• EXERCISE: Render the rows below as a numbered list, skipping blank lines and omitting the pictures.

(Rows excerpted from a collection)
__________________________________________________

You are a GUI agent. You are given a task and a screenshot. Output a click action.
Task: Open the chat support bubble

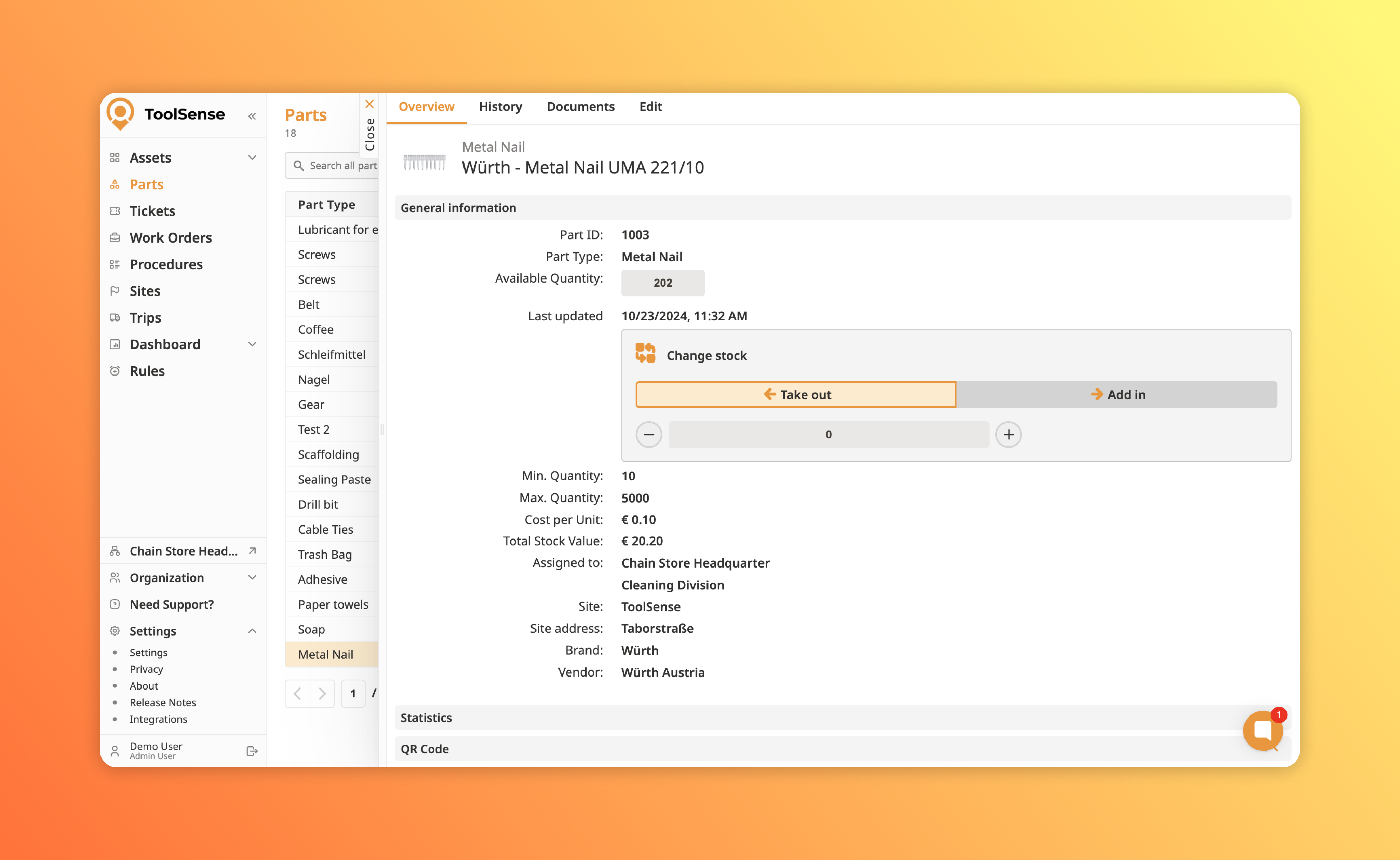[1262, 730]
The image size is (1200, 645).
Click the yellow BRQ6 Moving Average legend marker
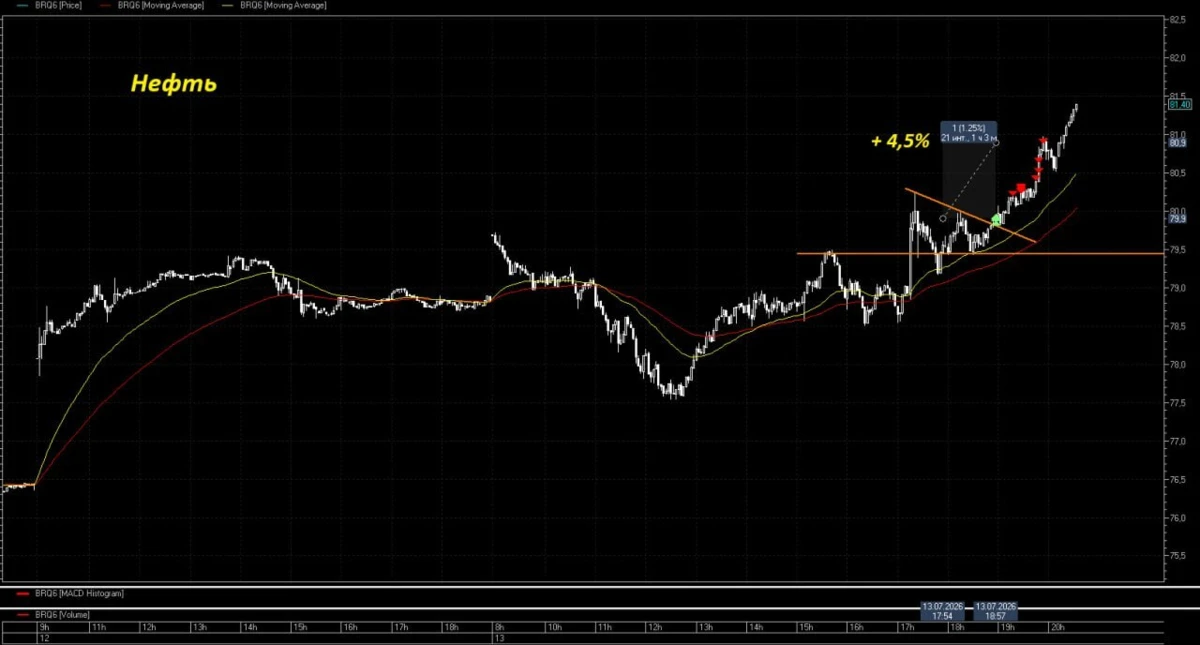(x=231, y=5)
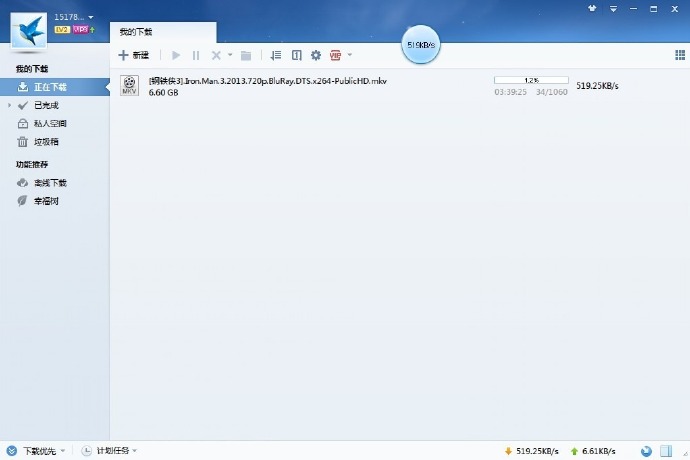690x460 pixels.
Task: Open 私人空间 in the sidebar
Action: pos(49,124)
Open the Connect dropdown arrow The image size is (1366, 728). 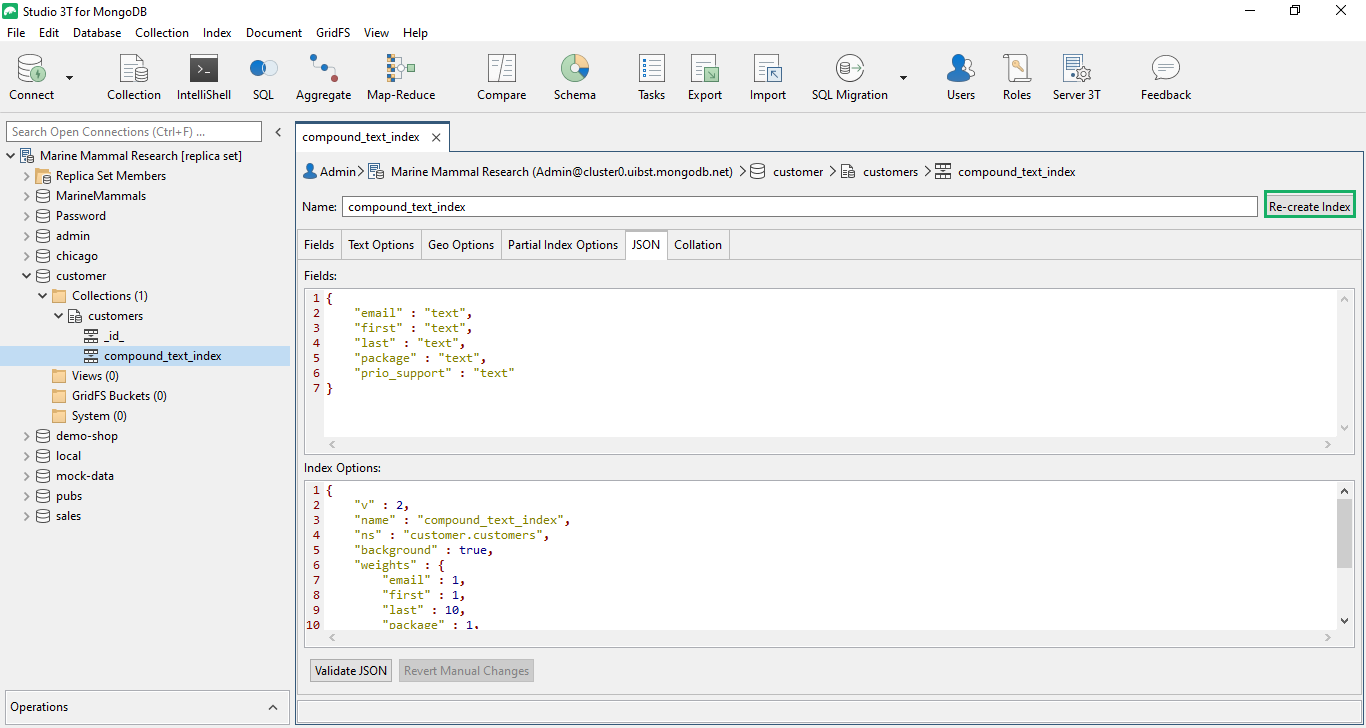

__________________________________________________

• COMPLETE OUTPUT:
1. You are a GUI agent. You are given a task and a screenshot. Output a click action.
2. Task: Open the chat support bubble
3. [1262, 730]
4. The image size is (1200, 645).
5. Click the yellow BRQ6 Moving Average legend marker
6. (x=231, y=5)
7. 690x460 pixels.
8. Task: Open 私人空间 in the sidebar
9. Action: pos(49,124)
10. Open the Connect dropdown arrow The image size is (1366, 728). 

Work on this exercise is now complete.